Protected area in Suffolk, England

Barnby Broad and Marshes is a Site of Special Scientific Interest (SSSI) in the Waveney district of the English county of Suffolk. The site is 189.6 ha in size. It is in the parishes of North Cove and Barnby, located between Beccles and Lowestoft in the north of the county. The site is bordered on its southern edge by the East Suffolk railway line and to the north by the River Waveney. It is a Special Area of Conservation, a Special Protection Area under the EC Birds Directive, and a Ramsar internationally important wetland site. There are two Suffolk Wildlife Trust nature reserves in the site, Castle Marshes and North Cove.

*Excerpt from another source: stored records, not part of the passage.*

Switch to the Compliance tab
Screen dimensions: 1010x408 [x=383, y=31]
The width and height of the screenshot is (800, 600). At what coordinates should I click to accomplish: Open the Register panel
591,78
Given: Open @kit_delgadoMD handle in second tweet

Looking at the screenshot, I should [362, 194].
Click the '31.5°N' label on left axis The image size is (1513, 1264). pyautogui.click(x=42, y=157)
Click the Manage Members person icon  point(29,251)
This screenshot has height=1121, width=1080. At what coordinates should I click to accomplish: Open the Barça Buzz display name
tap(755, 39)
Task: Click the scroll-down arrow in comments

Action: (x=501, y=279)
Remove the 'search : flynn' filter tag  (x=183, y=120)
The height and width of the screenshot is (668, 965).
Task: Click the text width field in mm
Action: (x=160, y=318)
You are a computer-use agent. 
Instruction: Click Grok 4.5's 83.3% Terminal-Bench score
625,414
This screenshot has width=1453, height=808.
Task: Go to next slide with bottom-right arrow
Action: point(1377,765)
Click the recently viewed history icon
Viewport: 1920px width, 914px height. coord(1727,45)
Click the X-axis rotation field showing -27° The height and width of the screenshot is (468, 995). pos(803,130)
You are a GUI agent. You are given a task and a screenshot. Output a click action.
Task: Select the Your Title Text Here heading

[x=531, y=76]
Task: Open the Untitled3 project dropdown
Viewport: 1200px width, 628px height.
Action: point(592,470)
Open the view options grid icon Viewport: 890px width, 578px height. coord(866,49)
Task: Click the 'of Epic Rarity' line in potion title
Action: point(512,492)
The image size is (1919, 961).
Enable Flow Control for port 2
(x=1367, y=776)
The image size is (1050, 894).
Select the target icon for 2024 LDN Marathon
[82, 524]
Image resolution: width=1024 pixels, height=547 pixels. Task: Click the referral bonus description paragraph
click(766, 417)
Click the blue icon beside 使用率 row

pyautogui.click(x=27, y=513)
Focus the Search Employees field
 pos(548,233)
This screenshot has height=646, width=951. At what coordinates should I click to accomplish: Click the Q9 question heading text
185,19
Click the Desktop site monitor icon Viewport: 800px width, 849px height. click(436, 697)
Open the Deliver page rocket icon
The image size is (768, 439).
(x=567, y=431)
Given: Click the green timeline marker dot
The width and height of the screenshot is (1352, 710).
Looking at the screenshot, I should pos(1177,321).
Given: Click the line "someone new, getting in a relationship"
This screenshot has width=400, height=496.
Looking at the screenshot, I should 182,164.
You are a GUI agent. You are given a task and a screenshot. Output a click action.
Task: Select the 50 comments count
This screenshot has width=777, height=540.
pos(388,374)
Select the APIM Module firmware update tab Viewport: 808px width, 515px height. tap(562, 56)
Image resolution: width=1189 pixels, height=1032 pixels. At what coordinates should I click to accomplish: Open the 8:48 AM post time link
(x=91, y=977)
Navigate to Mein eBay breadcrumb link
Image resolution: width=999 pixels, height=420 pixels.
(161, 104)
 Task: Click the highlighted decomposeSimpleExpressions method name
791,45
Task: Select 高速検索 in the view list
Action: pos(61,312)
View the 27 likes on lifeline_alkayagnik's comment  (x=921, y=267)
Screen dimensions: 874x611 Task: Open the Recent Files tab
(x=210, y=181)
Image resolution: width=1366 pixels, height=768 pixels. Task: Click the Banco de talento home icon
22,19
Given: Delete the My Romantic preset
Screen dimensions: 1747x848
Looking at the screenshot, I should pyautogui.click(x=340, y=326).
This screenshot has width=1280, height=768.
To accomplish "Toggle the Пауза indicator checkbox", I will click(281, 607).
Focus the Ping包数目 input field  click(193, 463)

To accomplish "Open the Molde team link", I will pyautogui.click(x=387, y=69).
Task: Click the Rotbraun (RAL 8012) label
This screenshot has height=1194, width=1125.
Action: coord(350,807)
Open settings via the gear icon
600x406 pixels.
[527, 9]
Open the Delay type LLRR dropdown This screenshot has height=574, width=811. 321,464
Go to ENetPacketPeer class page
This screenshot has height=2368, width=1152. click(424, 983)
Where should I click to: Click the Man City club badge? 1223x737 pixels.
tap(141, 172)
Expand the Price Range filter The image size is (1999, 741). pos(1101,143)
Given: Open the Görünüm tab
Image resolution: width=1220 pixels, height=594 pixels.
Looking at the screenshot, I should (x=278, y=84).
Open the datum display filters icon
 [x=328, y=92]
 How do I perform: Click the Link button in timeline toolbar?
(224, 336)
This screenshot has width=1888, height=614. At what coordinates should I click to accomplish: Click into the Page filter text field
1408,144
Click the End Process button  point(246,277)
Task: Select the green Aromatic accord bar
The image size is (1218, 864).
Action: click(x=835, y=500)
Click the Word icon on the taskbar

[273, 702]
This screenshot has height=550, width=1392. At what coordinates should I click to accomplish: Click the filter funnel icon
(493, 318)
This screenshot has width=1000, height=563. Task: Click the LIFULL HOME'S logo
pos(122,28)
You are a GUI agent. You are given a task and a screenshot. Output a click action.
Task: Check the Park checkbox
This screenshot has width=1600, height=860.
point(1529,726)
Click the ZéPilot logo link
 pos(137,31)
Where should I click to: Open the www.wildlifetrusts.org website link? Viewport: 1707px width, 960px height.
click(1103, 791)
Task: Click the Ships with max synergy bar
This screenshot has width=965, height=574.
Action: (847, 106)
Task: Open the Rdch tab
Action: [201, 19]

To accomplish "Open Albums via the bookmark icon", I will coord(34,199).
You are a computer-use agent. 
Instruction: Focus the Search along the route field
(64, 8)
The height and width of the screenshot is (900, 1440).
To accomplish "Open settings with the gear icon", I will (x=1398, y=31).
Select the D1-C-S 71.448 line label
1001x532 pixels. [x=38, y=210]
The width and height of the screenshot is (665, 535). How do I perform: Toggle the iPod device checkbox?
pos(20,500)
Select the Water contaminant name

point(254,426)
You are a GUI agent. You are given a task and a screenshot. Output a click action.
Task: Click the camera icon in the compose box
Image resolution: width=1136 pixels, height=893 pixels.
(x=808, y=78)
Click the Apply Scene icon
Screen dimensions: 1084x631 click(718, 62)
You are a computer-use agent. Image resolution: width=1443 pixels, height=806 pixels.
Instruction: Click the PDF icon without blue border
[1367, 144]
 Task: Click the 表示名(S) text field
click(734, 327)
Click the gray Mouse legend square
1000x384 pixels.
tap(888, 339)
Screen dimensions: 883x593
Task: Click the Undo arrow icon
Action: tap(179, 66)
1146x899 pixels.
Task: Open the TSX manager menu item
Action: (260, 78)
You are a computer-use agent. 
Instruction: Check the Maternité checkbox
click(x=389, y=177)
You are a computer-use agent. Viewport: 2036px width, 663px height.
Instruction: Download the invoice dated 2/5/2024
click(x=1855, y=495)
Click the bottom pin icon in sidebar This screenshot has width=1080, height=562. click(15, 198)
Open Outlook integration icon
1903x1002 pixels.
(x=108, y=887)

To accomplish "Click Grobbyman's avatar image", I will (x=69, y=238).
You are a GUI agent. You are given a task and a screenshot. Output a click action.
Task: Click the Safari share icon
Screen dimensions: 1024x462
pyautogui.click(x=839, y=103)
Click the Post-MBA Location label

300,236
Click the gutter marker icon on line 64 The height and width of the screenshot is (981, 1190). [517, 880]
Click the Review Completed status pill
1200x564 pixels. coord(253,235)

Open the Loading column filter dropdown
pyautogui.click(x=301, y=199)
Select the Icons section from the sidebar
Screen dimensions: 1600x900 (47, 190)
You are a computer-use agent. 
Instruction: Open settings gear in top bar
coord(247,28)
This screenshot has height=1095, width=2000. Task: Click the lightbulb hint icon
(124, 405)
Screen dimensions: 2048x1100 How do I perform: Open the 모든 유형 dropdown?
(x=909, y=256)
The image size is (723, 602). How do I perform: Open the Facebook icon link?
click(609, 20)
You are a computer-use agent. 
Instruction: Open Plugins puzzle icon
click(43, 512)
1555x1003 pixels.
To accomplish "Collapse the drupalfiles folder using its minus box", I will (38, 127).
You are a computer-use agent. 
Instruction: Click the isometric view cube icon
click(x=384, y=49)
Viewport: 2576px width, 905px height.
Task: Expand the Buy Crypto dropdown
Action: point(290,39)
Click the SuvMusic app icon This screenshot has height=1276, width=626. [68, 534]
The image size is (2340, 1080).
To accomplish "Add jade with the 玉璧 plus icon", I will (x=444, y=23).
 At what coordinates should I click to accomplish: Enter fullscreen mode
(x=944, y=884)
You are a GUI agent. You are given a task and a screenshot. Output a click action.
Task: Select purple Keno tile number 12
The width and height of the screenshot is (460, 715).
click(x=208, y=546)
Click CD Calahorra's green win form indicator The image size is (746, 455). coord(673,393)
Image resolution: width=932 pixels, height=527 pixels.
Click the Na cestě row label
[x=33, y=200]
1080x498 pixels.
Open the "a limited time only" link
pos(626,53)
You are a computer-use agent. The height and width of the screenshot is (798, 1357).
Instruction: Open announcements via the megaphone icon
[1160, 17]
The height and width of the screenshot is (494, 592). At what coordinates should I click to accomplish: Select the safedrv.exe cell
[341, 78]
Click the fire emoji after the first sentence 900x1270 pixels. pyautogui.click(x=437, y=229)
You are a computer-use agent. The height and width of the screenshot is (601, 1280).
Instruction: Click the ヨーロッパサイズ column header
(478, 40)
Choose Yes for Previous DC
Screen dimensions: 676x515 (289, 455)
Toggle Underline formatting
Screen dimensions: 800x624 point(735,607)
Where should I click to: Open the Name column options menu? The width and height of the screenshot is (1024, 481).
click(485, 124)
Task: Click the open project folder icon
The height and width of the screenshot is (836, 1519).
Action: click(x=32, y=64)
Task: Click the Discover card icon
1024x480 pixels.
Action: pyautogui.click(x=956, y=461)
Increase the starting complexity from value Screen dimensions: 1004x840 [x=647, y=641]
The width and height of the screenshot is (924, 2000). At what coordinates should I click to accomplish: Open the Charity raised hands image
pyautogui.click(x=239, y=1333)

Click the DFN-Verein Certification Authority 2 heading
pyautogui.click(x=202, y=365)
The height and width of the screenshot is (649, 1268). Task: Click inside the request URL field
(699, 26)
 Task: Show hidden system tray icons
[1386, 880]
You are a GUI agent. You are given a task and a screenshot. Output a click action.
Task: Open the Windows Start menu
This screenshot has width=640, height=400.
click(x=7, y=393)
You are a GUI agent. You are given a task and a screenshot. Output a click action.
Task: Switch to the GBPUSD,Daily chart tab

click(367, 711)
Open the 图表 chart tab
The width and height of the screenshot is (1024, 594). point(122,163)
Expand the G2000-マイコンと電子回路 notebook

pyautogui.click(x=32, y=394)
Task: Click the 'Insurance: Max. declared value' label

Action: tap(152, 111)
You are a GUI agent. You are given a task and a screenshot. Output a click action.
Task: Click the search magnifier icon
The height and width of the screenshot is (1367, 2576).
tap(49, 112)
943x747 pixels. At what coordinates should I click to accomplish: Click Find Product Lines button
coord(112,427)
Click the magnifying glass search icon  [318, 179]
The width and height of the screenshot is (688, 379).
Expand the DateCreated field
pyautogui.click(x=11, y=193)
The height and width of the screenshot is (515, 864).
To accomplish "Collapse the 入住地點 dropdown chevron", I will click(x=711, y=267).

The site consists of a mixture of grazing marsh, carr woodland, fen and open water habitats stretching from the edge of the villages of Barnby and North Cove northwards across flood plains to the river. Much of the site floods seasonally and provides a habitat for a variety of bird species.

==Barnby Broad==
Barnby Broad is an open water habitat around 2.5 ha in size. It was formed as a result of medieval peat cutting in the same way as much of the Broads system. The broad is privately owned. In 2007 it was cleared of silt to provide an improved habitat with agricultural run-off being diverted from the Broad at the same time.

Flora found in and around the Broad includes the white water-lily Nymphaea alba, common reed Phragmites australis and the rarer tussock-sedge Carex appropinquata as well as species such as marsh arrowgrass Triglochin palustris and southern marsh-orchid Dactylorhiza praetermissa. It is surrounded by an area of mature Alder carr woodland with species such as Ash and Oak.

==Castle Marshes==
Castle Marshes makes up the gazing marsh section of the SSSI. These cover the flood plain of the River Waveney from the edge of the wooded area to the south to the remains of Castle Mill in the north. The marshes are drained with dykes and are managed using traditional cattle grazing. Rare species breeding here include the Norfolk hawker. The protected fen raft spider has been reintroduced onto the site as part of a project organised by Natural England and Suffolk Wildlife Trust and partly funded by a grant from the BBC Wildlife Fund.

The marshes are flooded in winter, providing overwintering habitat for bird species such as teal, shoveler and gadwall and breeding grounds for lapwing and common redshank. Bird of prey species such as marsh harrier and hobby are also present.

Much of the marshland area on the site is owned and managed as a nature reserve by the Suffolk Wildlife Trust. This area is 71 ha in area and extends along the southern backs of the Waveney towards Lowestoft outside the SSSI area. Access to the reserve is restricted, although public footpaths run along the river wall.

==North Cove Nature Reserve==
A smaller area of 38.8 ha is privately owned but managed by Suffolk Wildlife Trust as a nature reserve. This area includes a mix of woodland, pools and marshland habitats and was previously a game reserve. The nationally scarce marsh fern is one key species, whilst woodcock and the Norfolk hawker dragonfly are both found around this site.